- **Dokumen sumber**
:::::
Jayapura, Jubi – Direktur Lembaga Bantuan Hukum atau LBH Papua, Emanuel Gobay meminta Presiden Joko Widodo segera mengaudit Badan Intelijen Negara atau BIN terkait dugaan pembelian senjata yang digunakan dalam konflik bersenjata di Papua. Hal itu dinyatakan Gobay melalui keterangan pers tertulisnya, Selasa (7/6/2022).
Permintaan Gobay itu disampaikan menyusul pemberitaan Tempo.co terkait dugaan bahwa Badan Intelijen Negara (BIN) telah membeli mortir dari Serbia yang digunakan dalam konflik bersenjata di Papua. Dugaan itu disampaikan laporan kelompok pemantau senjata yang berbasis di London, Conflict Armament Research atau CAR yang menyebut mortir yang dibeli BIN Itu digunakan dalam penyerangan delapan kampung di Distrik Kiwirok, Kabupaten Pegunungan Bintang, Papua, pada Oktober 2021.
“Dalam pemberitaan Tempo, disebutkan bahwa helikopter dan drone sejak 10 Oktober 2021 menembak dan menjatuhkan amunisi di delapan desa di distrik Kiwirok selama beberapa hari. [Hal itu] secara langsung melahirkan pertanyaan, sebab sesuai ketentuan yang berlaku, BIN tidak memiliki keweangan ataupun tugas untuk membeli alutsista,” kata Gobay dalam keterangan pers tertulisnya.
Gobay menyatakan tugas BIN telah dibatasi secara jelas oleh Pasal 29 Undang-Undang Nomor 17 Tahun 2011 tentang Intelijen Negara (UU Intelijen Negara). Pasal itu menyatakan BIN bertugas melakukan pengkajian dan penyusunan kebijakan nasional di bidang Intelijen, menyampaikan produk Intelijen sebagai bahan pertimbangan untuk menentukan kebijakan pemerintah, melakukan perencanaan dan pelaksanaan aktivitas Intelijen, membuat rekomendasi yang berkaitan dengan orang dan/atau lembaga asing dan memberikan pertimbangan, saran, dan rekomendasi tentang pengamanan penyelenggaraan pemerintahan.
:::::
- **Data mentah**
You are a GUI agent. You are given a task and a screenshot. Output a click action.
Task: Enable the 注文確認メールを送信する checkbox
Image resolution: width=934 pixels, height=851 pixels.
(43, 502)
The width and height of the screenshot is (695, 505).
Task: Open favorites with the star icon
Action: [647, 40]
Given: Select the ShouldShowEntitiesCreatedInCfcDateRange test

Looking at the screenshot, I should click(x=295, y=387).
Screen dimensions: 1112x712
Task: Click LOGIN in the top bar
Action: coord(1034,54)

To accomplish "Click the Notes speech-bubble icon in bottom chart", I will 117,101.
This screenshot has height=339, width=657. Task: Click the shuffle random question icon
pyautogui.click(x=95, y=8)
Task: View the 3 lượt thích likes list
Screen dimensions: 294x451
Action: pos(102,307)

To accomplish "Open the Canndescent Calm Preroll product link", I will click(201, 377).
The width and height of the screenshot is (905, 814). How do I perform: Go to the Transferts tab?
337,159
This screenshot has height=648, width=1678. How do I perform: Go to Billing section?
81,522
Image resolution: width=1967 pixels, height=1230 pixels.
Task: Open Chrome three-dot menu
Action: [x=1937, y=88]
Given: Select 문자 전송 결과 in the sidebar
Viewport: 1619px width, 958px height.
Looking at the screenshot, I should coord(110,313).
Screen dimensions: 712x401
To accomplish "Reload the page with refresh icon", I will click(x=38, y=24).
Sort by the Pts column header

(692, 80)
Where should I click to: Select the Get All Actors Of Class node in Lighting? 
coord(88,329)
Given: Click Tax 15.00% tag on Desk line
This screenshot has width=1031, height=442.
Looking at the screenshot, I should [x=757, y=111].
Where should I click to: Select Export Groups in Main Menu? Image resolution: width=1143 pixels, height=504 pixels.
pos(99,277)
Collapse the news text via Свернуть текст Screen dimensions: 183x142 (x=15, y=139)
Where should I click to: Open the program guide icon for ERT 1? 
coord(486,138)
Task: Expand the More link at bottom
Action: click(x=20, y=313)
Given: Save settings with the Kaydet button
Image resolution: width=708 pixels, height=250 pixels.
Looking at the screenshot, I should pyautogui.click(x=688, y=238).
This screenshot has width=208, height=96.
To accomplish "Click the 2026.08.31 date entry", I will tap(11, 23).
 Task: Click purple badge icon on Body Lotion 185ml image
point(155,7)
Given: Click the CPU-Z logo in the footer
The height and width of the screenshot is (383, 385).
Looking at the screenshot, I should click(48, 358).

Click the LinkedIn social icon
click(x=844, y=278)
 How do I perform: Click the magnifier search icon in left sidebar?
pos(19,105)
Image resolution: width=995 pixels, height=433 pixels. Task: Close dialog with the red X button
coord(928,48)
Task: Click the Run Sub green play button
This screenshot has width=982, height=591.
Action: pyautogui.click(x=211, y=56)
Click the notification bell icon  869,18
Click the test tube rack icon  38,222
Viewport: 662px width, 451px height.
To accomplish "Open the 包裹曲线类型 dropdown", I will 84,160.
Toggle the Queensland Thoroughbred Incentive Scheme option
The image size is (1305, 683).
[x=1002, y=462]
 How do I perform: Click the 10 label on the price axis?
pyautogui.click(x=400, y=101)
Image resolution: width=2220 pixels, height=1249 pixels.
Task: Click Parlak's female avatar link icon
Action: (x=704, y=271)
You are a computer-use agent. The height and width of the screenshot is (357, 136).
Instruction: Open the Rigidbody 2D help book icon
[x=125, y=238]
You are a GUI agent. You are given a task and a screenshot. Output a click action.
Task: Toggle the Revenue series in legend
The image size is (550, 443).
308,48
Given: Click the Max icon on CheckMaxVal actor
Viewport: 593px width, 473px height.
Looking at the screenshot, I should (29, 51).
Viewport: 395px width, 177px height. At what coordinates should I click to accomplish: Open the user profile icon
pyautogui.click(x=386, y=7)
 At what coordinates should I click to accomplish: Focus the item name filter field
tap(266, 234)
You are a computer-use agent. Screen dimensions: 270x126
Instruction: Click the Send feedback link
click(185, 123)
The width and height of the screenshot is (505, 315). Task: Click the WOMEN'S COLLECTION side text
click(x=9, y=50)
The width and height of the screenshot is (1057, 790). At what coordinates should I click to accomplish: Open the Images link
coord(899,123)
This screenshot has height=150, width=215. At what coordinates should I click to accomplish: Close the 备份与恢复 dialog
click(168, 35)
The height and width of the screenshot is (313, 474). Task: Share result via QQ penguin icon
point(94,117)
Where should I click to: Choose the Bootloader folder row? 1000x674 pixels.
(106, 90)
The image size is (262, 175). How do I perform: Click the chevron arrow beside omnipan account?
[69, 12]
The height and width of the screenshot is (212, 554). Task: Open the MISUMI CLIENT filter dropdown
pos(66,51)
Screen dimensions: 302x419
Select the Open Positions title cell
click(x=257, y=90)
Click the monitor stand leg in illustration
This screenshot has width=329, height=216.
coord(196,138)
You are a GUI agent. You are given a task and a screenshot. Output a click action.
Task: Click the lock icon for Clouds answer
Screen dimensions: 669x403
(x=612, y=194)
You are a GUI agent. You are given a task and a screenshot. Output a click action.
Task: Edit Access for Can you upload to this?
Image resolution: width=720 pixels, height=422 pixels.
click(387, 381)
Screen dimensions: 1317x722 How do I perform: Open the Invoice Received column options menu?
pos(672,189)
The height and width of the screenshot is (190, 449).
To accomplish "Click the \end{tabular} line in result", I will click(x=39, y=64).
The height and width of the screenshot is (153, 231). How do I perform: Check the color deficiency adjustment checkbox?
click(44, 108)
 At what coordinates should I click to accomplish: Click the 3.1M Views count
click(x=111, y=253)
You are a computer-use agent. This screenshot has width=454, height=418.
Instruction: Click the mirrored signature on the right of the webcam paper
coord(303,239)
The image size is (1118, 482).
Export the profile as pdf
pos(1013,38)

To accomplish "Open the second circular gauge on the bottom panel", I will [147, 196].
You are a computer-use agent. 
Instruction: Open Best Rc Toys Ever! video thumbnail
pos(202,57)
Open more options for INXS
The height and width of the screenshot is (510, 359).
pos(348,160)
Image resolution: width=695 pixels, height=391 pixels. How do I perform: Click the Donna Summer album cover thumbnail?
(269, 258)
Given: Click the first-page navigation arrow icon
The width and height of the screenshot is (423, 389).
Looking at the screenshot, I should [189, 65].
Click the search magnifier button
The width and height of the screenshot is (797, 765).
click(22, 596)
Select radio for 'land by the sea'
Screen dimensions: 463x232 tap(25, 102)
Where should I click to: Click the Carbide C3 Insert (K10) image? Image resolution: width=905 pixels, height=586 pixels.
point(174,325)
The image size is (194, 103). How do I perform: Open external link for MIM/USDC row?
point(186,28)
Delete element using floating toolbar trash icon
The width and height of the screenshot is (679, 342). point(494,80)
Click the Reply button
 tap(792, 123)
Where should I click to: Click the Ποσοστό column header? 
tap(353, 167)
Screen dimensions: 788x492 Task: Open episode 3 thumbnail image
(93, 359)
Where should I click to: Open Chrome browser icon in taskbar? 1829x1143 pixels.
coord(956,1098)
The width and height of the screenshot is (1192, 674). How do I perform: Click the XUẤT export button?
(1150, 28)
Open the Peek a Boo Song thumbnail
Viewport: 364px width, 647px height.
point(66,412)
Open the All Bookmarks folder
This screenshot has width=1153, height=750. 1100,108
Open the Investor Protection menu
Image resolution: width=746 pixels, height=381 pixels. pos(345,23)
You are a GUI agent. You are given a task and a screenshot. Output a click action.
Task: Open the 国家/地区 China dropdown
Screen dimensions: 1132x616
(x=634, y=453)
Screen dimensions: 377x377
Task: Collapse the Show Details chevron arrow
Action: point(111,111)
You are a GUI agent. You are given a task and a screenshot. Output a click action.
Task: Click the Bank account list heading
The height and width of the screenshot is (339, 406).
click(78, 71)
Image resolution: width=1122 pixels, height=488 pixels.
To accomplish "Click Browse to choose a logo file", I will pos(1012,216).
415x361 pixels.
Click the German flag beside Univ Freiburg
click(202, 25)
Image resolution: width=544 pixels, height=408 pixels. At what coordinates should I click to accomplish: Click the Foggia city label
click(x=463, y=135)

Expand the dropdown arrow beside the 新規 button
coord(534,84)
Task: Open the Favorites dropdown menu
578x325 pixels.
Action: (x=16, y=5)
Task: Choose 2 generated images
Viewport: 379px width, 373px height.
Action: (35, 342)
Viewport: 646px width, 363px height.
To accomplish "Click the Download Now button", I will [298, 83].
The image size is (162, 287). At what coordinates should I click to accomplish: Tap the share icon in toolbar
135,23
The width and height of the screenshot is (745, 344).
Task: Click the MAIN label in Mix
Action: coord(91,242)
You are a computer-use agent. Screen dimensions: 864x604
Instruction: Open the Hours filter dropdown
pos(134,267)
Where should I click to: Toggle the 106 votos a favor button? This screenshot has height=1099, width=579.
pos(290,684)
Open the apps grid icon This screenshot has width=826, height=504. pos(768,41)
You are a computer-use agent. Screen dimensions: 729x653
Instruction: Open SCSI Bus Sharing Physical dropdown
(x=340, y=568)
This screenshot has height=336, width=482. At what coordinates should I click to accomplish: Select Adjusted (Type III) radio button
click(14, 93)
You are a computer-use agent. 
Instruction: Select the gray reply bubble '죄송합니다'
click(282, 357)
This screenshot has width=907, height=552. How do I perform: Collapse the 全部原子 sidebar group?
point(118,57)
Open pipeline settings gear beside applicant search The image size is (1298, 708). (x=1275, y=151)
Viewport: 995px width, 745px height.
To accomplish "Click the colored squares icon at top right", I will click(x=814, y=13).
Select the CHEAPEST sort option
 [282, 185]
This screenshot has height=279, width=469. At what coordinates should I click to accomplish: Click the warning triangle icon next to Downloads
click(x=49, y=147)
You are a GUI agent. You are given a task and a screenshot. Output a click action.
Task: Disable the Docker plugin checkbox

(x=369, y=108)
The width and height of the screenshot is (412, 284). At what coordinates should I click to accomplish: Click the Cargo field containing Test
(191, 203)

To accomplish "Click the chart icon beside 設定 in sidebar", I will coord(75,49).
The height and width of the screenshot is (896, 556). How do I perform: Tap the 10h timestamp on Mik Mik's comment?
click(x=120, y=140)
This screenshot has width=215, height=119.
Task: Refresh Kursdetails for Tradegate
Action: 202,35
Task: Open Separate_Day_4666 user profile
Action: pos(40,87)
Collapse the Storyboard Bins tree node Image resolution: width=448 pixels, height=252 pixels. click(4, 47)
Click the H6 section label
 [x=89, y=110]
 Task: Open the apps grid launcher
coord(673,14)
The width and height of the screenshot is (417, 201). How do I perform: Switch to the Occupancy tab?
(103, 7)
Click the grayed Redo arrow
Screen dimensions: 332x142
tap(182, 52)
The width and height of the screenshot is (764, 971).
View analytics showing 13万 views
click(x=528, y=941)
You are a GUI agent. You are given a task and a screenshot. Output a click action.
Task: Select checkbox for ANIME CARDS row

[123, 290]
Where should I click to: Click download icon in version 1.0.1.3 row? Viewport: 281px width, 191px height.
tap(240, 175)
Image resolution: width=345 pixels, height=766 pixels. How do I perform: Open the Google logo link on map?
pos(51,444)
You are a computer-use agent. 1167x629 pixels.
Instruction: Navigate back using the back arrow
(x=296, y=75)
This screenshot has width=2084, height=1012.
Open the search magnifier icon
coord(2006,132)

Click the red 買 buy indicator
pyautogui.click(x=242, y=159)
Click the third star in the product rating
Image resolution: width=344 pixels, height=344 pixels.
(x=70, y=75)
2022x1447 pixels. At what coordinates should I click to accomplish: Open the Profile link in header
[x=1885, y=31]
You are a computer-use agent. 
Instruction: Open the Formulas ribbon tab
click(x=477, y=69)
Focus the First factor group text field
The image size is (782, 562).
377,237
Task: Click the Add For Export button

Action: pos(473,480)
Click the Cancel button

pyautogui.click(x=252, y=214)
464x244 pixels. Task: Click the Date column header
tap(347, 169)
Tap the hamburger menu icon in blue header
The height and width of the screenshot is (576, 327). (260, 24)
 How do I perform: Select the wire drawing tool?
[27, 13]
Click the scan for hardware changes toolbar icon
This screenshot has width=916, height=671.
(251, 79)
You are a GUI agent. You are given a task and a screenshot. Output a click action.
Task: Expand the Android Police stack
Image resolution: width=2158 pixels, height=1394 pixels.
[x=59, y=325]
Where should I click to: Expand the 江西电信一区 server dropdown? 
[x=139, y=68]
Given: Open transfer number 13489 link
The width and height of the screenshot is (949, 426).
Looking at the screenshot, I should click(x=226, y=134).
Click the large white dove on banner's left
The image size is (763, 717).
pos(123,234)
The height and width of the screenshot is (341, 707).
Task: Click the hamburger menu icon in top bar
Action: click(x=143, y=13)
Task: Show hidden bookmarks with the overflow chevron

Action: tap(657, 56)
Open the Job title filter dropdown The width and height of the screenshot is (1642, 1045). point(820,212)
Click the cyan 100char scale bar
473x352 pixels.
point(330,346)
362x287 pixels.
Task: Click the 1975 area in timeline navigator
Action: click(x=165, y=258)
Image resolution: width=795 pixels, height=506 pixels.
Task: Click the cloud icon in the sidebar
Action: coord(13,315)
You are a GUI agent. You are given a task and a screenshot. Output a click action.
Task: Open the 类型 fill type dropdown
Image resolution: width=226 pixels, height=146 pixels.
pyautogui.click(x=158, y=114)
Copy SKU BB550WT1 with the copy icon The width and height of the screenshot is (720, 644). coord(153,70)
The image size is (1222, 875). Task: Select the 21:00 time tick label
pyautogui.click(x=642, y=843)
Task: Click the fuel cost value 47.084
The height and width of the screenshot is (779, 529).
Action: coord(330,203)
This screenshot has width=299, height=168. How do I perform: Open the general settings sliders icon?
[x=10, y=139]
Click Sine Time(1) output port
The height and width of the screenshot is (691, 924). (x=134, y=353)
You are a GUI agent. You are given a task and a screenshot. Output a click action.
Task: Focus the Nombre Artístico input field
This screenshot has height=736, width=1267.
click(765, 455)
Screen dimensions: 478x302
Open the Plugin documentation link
:::::
- **Instruksi tertulis**
Menurut berita tentang permintaan LBH Papua, di distrik dan kabupaten mana delapan kampung diserang pada Oktober 2021? Baris-baris data tersebut merupakan bahan yang terpisah dari berita.

- **Jawaban**
Di Distrik Kiwirok, Kabupaten Pegunungan Bintang, Papua.